El debate del tema resulta complicado por la existencia de agentes de la derecha bruta y achorada que, en cada ocasión de estas, se preguntan qué agentes malvados se encuentran detrás de las movilizaciones. De este modo los ideólogos de la DBA creen que pueden descalificar toda reivindicación al retratar a los movilizados como títeres de promotores siniestros. De allí la pregunta repetida “¿Quiénes están detrás?”, que lanzan para sembrar la duda y a veces responden con acusaciones sin ninguna prueba alguna.

Cuando los culpables no son genéricamente los comunistas –y entonces se “terruquea” a los protagonistas– se responsabiliza a actores extranjeros, últimamente corporizados en George Soros, quien es presentado como un maligno personaje interesado en apoderarse de las principales empresas del país. Cualquier necedad parece útil para empañar la imagen de las movilizaciones.

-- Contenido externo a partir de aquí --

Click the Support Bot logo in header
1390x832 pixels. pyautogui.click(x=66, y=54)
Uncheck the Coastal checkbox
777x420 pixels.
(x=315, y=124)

Es posible que algunos activistas políticos actúen en las protestas. Es natural que así lo hagan quienes hacen política. Pero estas intervenciones no descalifican a los manifestantes ni invalidan las razones de su malestar. A ver si terminamos de entenderlo: un régimen político incapaz de canalizar demandas sociales provoca ira y conduce al uso de medios violentos. El remedio no está en la mano dura sino en hacer permeables los canales políticos, que existen para servir a los ciudadanos, no para acallarlos.